Records:
— Begin —

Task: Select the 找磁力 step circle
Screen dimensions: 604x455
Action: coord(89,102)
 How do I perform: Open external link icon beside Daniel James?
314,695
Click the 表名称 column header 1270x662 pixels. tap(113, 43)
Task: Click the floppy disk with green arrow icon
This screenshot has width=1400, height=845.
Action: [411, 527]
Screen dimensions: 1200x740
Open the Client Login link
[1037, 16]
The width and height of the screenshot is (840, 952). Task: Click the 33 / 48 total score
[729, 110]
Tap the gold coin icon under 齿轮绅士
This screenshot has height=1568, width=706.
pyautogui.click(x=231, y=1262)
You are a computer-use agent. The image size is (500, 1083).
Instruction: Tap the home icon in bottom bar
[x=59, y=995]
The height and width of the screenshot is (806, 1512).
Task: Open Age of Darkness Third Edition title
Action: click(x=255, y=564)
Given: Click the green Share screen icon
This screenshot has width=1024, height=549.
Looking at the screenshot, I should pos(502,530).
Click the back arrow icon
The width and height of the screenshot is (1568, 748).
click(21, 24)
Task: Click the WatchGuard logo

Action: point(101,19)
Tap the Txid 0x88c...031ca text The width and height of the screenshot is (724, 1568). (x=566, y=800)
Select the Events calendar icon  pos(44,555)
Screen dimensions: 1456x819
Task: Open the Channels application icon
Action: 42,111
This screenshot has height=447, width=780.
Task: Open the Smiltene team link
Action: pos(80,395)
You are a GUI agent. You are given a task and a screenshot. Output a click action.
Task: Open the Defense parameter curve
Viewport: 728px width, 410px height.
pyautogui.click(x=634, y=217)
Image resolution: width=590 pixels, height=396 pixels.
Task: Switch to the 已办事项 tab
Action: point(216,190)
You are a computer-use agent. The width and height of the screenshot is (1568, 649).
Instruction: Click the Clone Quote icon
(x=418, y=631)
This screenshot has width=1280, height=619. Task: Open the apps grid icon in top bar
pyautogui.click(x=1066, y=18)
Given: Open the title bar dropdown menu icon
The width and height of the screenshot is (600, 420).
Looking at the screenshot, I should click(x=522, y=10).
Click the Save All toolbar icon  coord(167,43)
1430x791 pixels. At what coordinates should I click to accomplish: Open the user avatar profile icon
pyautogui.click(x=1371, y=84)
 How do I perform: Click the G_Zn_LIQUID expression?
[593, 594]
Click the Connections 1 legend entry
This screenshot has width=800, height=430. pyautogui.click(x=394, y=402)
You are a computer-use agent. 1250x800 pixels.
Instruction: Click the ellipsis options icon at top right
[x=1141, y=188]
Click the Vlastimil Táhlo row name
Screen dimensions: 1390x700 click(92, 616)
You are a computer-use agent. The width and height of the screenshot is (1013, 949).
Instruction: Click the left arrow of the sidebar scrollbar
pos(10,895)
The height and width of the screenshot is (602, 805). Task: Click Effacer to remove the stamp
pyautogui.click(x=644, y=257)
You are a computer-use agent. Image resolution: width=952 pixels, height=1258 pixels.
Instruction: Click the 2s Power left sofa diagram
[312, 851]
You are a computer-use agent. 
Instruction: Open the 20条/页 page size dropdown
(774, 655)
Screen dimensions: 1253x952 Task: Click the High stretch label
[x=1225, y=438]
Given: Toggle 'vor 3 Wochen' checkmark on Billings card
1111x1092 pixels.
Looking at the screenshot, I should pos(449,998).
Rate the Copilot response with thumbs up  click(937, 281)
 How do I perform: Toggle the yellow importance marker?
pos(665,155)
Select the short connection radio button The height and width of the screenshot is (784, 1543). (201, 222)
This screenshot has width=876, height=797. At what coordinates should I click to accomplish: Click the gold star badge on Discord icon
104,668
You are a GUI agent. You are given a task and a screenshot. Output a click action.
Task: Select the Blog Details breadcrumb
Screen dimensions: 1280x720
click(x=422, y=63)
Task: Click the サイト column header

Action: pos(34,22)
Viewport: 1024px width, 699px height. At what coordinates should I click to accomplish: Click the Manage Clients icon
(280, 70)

— End —

# Problem details:
State how many lines of the listing above contain the string "link", treating uppercase and lowercase letters as distinct. Reply with the number alone.

# Right answer:
3